Eccomi con la web manager Gaia Giordani 

E sulla carta, cioè il giornale fragrante come un croissant che acquisti ogni mese, il discorso è più complesso: riunione di redazione due mesi prima dell'uscita, cioè ad aprile ti ritrovi già a pensare ai solari e ai week end al mare e per il giorno dei morti sei indeciso tra il party di fine anno o San Valentino. Insomma, è come vivere con il jet lag perenne. Partono poi gli scatti fotografici da mettere in piedi con idee sempre nuove, e menomale che siamo confortati dalla nostra iconica art director snella, figa, simpa e soprattutto con un senso estetico da Oscar. 

Grosso modo funziona così. E tieni presente che questo lavoro non mi ha ancora annoiato, è sempre stimolante e mi permette di dialogare sempre con te. Una porta del cervello spalancata, anche se ti può sembrare un lavoro che non lascia traccia perché è basato sull'apparire. Io ti garantisco che fare da supporto a certe insicurezze femminili (anche noi uomini ne abbiamo, basta guardare negli spogliatoi della palestra... ) è gratificante. 

Ti piacerebbe un lavoro così?
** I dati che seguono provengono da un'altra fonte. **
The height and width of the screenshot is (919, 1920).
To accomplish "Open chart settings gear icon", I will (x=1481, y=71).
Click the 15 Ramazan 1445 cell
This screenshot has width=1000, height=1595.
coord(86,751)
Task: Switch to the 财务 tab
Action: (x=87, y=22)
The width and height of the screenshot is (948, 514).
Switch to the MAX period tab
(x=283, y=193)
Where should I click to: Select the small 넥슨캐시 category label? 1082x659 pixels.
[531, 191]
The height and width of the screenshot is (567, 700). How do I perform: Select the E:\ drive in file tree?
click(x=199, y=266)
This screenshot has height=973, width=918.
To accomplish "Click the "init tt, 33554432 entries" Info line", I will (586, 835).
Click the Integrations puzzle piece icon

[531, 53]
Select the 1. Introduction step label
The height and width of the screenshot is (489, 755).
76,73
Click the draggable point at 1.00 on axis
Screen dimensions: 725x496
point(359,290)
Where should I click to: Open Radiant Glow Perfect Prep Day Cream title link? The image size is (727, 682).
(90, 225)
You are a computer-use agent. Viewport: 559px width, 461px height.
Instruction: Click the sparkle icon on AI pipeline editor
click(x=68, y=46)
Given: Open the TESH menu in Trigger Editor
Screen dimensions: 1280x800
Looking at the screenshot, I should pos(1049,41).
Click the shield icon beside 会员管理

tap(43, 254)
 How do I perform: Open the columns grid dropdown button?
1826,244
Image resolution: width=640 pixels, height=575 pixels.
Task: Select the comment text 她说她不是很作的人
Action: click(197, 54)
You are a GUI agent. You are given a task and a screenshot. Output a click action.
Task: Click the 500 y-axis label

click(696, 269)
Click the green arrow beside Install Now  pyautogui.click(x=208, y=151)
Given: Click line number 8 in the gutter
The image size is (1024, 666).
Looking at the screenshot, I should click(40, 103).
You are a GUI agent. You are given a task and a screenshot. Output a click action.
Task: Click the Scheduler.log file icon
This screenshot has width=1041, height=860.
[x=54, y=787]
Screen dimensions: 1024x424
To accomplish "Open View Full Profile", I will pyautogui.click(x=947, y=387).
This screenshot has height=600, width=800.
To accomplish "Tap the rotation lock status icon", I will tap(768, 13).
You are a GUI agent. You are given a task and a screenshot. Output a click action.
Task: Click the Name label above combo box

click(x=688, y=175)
Se sì, ti consiglio di spalancare gli occhi, guardare cosa ti succede intorno, spesso è solo un modo particolare di mettere l'eyeliner, osare un colore di rossetto insolito, una manicure improbabile, un profumo vertigine che annusi per strada per farti scattare l'idea wow. Inizia a condividere le tue idee sulla bellezza, fatti un piccolo blog, scrivi le tue esperienze e incrocia le dita, prima o poi se hai talento qualcuno si accorgerà di te. E tieni sempre a mente il mantra di  Helena Rubinstein: «Non esistono donne brutte, esistono solo donne pigre».